With a wealth of experience evaluating the complex ecosystems of cloud providers and their strategic applications, Maryanne Baines is a leading authority on enterprise technology and corporate leadership. We sat down with her to dissect the recent news from ServiceNow, exploring the strategic implications of CEO Bill McDermott’s amended contract. Our conversation delves into the growing trend of co-CEO structures in big tech, the delicate balance between public statements and regulatory filings, and what these moves signal about the future of executive succession planning.
Bill McDermott’s amended contract extends to 2030 and introduces potential co-CEO or chairman roles, a significant change from his 2019 agreement. What do you believe is the primary strategic driver for this change now, and what specific company growth milestones might trigger such a leadership shift?
The primary driver here is securing long-term, proven leadership while building in maximum flexibility for the future. Extending McDermott’s contract to 2030 sends a powerful message of stability to investors and the market. He’s a known quantity who has delivered. The introduction of co-CEO or chairman roles isn’t about an imminent change; it’s about future-proofing. It gives the board options. A trigger for a shift could be a massive acquisition where they want to retain the acquired company’s leader, or perhaps as ServiceNow scales, they might divide responsibilities between an operational CEO and a strategic, visionary one.
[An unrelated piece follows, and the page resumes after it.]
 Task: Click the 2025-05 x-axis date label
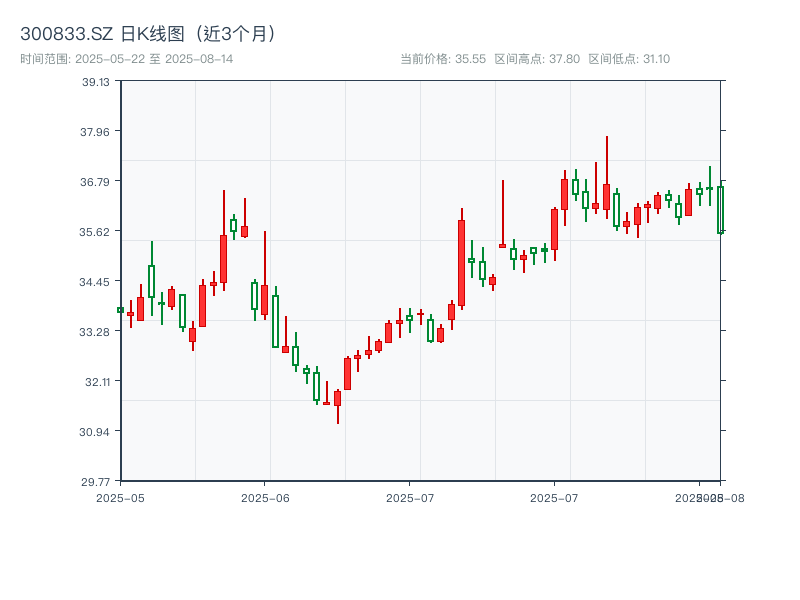point(120,497)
It’s a chess move, setting up the board for the next decade, not just the next quarter.
The text notes McDermott’s co-CEO history at SAP and cites other tech giants like Oracle adopting this model. Drawing on that precedent, could you describe the specific operational or cultural challenges that typically arise in a co-CEO structure and provide a step-by-step example of how they are overcome?
The single greatest challenge is the potential for ambiguity, which can paralyze an organization. Employees need to know who the final decision-maker is, and if two leaders give conflicting directions, it creates chaos. First, you must have an ironclad, public delineation of duties. For example, one CEO might own product, engineering, and R&D, while the other owns go-to-market, sales, and customer success. Second, there needs to be an established, non-negotiable protocol for resolving disagreements, often with the board chair acting as the final arbiter. Finally, the two leaders must commit to a unified front externally and internally. Any hint of a fissure between them will be exploited by competitors and create internal factions. McDermott’s experience at SAP between 2010 and 2014 means he’s lived this; he knows precisely where the landmines are buried.
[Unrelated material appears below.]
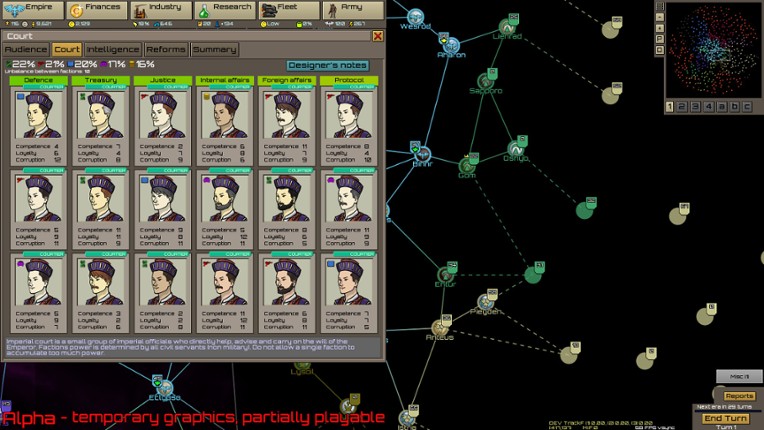Close the Court window

pos(378,35)
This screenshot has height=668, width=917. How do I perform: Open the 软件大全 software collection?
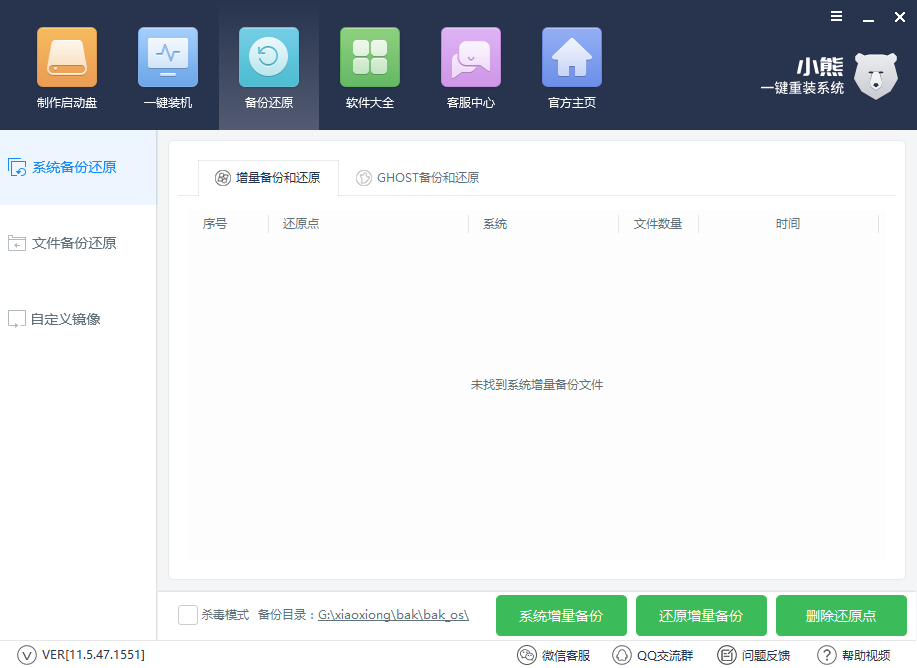click(370, 58)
While ServiceNow’s public statement claims no leadership changes are imminent, the SEC filing explicitly outlines compensation for roles like Executive Chairman. How do you interpret this discrepancy, and what does it signal about the board’s approach to long-term succession planning and executive retention?
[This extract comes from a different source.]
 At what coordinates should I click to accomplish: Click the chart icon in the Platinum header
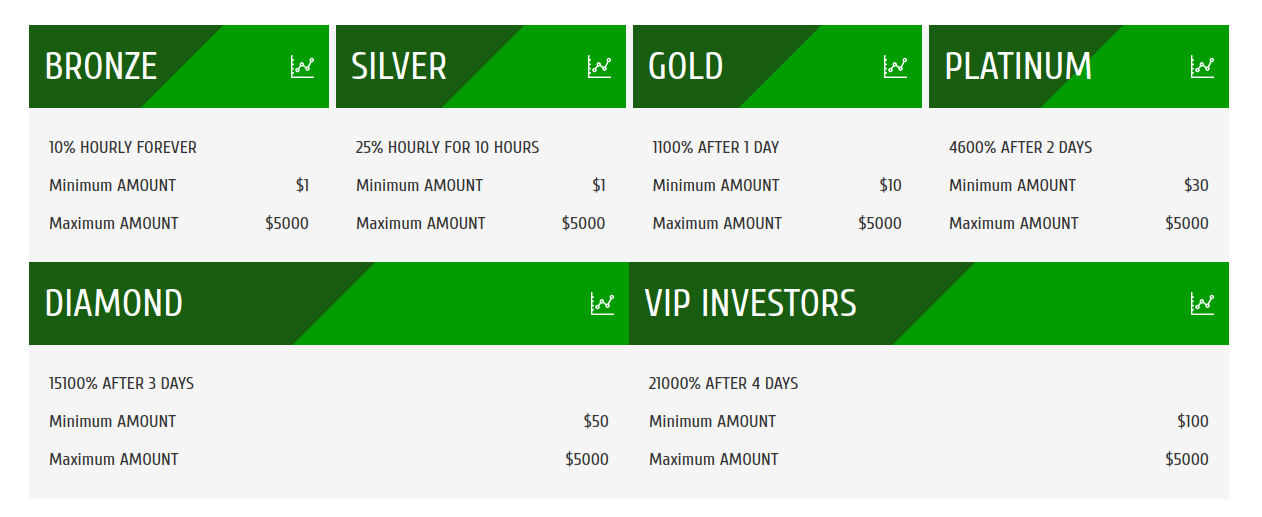point(1202,67)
This isn’t a discrepancy so much as a sophisticated, two-pronged communication strategy. The public statement is for the market, customers, and employees—its purpose is to project stability and prevent disruptive speculation. The message is “business as usual.” The SEC filing, however, is a legal document for investors and regulators. It must outline all material possibilities to be transparent. What this signals is a very mature and proactive board. They are showing they can both reassure the company in the present while legally and financially preparing for a variety of future scenarios. It’s a textbook move in good corporate governance: lock in your star leader for the long haul, but also build the framework to ensure a smooth transition of power years down the line, whenever that may be.
What is your forecast for the adoption of the co-CEO model in the enterprise software industry over the next five years?
I don’t believe it will become the default, but I forecast it will become a more frequently used strategic tool, particularly for the largest and most complex players. The sheer scale of a global software giant today is immense, and splitting the top job can be a logical way to manage that complexity. We’ll likely see it deployed in two key scenarios: post-merger integration to retain key talent from an acquired company, and in hyper-growth firms like Oracle where one leader can focus internally on product innovation while the other focuses externally on sales and market expansion. It’s a demanding structure that requires immense trust and a lack of ego, but for the right pair of leaders, it can be a powerful competitive advantage.